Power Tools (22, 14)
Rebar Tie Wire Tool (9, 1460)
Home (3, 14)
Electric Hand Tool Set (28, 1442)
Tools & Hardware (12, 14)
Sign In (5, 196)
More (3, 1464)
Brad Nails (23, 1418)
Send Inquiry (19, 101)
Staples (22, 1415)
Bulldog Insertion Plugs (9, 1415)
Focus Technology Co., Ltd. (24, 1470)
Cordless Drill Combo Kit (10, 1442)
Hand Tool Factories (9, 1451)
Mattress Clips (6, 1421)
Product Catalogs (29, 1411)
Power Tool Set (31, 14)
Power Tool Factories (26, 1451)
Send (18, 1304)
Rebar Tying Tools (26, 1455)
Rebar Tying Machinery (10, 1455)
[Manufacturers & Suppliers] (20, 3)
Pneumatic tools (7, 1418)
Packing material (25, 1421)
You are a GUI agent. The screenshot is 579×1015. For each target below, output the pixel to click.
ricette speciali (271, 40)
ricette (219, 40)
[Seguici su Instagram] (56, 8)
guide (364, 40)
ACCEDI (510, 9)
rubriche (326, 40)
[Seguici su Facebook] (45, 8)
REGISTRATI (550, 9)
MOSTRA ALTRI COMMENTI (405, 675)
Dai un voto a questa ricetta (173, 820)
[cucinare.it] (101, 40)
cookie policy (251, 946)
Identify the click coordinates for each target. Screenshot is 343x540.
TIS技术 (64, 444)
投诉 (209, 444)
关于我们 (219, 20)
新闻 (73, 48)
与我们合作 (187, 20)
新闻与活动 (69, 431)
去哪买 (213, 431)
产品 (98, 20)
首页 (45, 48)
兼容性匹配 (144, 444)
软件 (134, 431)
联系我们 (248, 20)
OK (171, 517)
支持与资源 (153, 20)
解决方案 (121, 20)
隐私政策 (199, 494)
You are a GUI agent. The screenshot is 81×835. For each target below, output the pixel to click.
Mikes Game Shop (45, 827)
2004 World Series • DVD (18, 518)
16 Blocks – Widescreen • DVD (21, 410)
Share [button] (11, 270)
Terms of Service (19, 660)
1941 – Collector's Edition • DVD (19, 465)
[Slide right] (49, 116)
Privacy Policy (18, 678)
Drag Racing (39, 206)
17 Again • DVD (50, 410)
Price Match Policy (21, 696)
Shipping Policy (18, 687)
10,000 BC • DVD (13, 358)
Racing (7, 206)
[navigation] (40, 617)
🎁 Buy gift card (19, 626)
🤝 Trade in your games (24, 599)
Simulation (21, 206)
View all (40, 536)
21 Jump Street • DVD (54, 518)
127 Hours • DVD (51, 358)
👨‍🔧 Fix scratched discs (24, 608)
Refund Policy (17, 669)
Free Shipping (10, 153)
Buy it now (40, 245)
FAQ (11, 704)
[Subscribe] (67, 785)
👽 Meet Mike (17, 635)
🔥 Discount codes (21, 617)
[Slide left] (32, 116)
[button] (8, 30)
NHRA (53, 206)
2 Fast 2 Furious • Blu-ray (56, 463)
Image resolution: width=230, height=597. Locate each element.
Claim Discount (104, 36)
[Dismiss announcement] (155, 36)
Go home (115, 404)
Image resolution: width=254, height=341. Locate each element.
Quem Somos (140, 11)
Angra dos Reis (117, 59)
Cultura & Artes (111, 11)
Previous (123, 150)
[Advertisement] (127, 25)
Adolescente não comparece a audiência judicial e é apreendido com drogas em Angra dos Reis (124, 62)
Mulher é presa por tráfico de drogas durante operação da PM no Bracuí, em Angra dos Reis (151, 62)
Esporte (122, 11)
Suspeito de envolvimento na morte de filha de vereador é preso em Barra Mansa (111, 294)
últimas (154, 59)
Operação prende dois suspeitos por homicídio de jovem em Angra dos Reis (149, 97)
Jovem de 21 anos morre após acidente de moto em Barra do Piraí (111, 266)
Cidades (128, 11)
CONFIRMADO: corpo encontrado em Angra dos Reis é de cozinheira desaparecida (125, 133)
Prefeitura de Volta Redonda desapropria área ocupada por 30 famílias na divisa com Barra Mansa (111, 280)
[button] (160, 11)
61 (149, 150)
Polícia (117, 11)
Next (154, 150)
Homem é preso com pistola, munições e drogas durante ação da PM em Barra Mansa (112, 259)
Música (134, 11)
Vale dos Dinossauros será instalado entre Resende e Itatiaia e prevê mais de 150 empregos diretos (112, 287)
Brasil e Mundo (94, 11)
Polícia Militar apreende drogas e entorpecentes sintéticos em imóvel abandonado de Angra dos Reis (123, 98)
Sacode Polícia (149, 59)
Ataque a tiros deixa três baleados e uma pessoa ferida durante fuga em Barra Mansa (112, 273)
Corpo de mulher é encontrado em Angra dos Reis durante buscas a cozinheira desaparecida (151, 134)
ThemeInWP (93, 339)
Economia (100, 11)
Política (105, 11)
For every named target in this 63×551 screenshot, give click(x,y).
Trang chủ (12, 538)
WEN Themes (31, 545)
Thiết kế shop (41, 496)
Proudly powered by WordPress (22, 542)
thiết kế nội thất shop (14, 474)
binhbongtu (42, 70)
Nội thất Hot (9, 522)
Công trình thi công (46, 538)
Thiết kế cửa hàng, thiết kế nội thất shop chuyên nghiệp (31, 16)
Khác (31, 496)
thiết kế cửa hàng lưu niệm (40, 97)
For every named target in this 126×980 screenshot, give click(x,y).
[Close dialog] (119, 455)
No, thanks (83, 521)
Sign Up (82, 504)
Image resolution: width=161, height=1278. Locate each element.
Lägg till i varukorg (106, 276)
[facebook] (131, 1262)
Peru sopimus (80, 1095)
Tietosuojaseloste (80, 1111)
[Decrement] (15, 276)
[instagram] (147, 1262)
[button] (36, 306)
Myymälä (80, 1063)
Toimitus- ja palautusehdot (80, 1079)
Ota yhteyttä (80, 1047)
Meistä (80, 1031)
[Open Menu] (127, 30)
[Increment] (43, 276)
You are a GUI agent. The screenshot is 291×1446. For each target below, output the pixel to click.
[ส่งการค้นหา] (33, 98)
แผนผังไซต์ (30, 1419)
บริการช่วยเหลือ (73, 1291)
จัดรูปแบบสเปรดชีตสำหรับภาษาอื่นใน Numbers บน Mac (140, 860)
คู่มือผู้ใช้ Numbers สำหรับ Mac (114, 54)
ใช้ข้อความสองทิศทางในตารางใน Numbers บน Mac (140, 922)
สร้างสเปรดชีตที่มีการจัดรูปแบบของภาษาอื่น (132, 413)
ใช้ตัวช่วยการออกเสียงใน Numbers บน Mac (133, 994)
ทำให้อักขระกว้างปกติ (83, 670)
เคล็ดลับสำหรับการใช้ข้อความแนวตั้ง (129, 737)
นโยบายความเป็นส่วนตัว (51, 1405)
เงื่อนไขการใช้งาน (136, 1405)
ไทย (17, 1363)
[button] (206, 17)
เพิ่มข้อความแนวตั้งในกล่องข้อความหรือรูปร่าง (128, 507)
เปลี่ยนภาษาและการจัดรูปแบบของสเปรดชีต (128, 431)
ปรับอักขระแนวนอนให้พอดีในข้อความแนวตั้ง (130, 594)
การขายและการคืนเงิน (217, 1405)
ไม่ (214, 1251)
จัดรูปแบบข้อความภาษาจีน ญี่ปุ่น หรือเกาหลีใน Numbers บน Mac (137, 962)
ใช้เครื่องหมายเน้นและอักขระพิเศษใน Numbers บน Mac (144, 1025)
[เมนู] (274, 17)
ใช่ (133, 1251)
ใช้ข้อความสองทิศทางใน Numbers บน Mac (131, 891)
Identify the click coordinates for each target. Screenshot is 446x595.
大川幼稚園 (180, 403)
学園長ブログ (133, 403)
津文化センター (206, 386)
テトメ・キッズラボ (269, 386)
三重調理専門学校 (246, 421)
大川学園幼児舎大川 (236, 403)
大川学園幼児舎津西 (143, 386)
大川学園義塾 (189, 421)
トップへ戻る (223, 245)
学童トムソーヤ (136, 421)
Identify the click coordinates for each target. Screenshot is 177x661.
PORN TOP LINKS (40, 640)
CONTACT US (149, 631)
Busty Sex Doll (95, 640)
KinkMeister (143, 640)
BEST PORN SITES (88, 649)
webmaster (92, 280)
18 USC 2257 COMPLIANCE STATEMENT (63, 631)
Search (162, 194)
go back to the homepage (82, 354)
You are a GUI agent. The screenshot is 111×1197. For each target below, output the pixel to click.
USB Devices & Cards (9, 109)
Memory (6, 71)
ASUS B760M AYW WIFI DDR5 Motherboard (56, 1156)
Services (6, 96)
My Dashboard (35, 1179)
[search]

# # # # # # #

Your objective:
Convert the material from the line with "[Manufacturers & Suppliers] (20, 3)" to the line with "Privacy Policy (18, 678)", both included, into a numbered list that omits blank lines.

Exercise output:
1. [Manufacturers & Suppliers] (20, 3)
2. Pneumatic tools (7, 1418)
3. Packing material (25, 1421)
4. You are a GUI agent. The screenshot is 579×1015. For each target below, output the pixel to click.
5. ricette speciali (271, 40)
6. ricette (219, 40)
7. [Seguici su Instagram] (56, 8)
8. guide (364, 40)
9. ACCEDI (510, 9)
10. rubriche (326, 40)
11. [Seguici su Facebook] (45, 8)
12. REGISTRATI (550, 9)
13. MOSTRA ALTRI COMMENTI (405, 675)
14. Dai un voto a questa ricetta (173, 820)
15. [cucinare.it] (101, 40)
16. cookie policy (251, 946)
17. Identify the click coordinates for each target. Screenshot is 343x540.
18. TIS技术 (64, 444)
19. 投诉 (209, 444)
20. 关于我们 (219, 20)
21. 新闻 (73, 48)
22. 与我们合作 (187, 20)
23. 新闻与活动 (69, 431)
24. 去哪买 (213, 431)
25. 产品 (98, 20)
26. 首页 (45, 48)
27. 兼容性匹配 (144, 444)
28. 软件 (134, 431)
29. 联系我们 (248, 20)
30. OK (171, 517)
31. 支持与资源 (153, 20)
32. 解决方案 (121, 20)
33. 隐私政策 (199, 494)
34. You are a GUI agent. The screenshot is 81×835. For each target below, output the pixel to click.
35. Mikes Game Shop (45, 827)
36. 2004 World Series • DVD (18, 518)
37. 16 Blocks – Widescreen • DVD (21, 410)
38. Share [button] (11, 270)
39. Terms of Service (19, 660)
40. 1941 – Collector's Edition • DVD (19, 465)
41. [Slide right] (49, 116)
42. Privacy Policy (18, 678)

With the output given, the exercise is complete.